First, the wave of bank failures in the 2008-2010 period largely skipped the Washington DC area.  Looking at banks that closed in 2008 – 2010 , only three small Maryland banks and two small Virginia banks closed.  The closest thing we had to a local bank failure was the Greater Atlantic Bank in Reston.

Second, consistent with our long history of mild local recessions, DC-area unemployment never came close to matching the national unemployment rate of 10%.  At the peak of the 2008+ recession, unemployment in the DC area peaked around 6.5 percent.  Still, that was the highest unemployment rate this area had seen for at least a generation.  (The data below are from the U.S. Bureau of Labor Statistics.)

Finally, the drop in house prices that affected the U.S. definitely hit the Washington DC area, but Vienna was not-quite-untouched.

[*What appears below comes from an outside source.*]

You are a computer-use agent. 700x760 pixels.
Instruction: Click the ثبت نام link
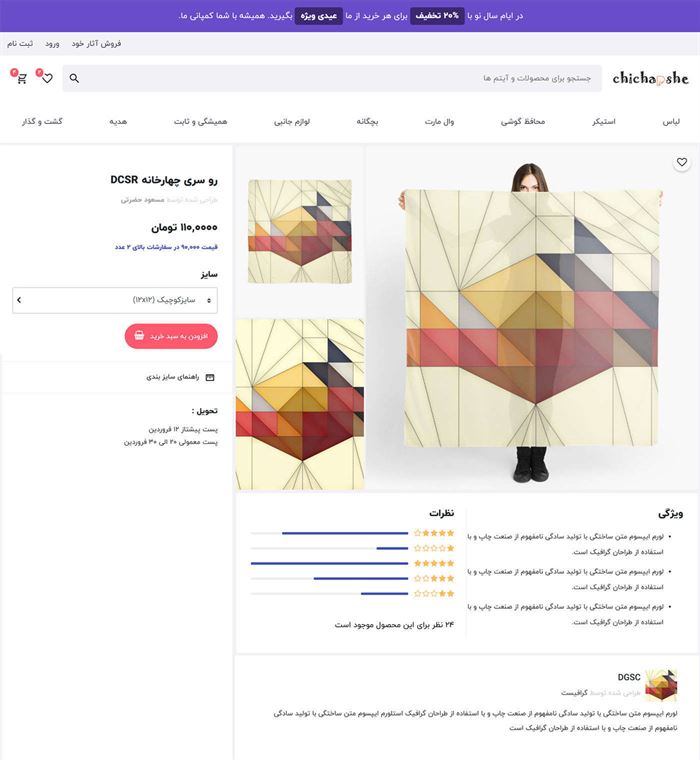tap(20, 44)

In terms of housing prices, to find non-copyrighted housing price data for small areas, I turned to the Federal Housing Finance Agency’s house price index data.   Many of these indices are “experimental”, so the quality of the information is not assured.  But they tell an interesting story about Vienna versus the rest of the DC area.

What follows here are three graphs, all for the 1991 to 2018 (or 2019) period, showing an index of house prices:  DC metro area, three-digit zip 221xx, and five digit zip 22180.   Note how the size of the bubble, and the following price crash, both diminish as zoom in from the DC metro area as a whole, to housing in ZIP code 22180.

You get much the same picture of the housing values in the Town of Vienna if you look at total assessed values, as published in the Town budget each year, in the “Profile” section.  Assessed values include both price changes and changes in the stock of housing (i.e., the tear-down-boom), but the Town’s number show much the same story as the price graph above.  The only fallout from the bursting of the sub-prime mortgage bubble was a slight and temporary decline in total assessed values.

The upshot of this is that the Town of Vienna was far less affected by the housing bubble — and subsequent bust — than the US as a whole, the DC metro area, or even the three-digit ZIP code area 221xx.    No bank failures to speak of, only a modestly elevated unemployment rate in the area, and instead of a sharp drop in prices, we had what I would characterize as a decade of more-or-less stagnant home prices in nominal terms, and increasing total assessments due, at least in part, to the replacement of smaller houses with much larger houses.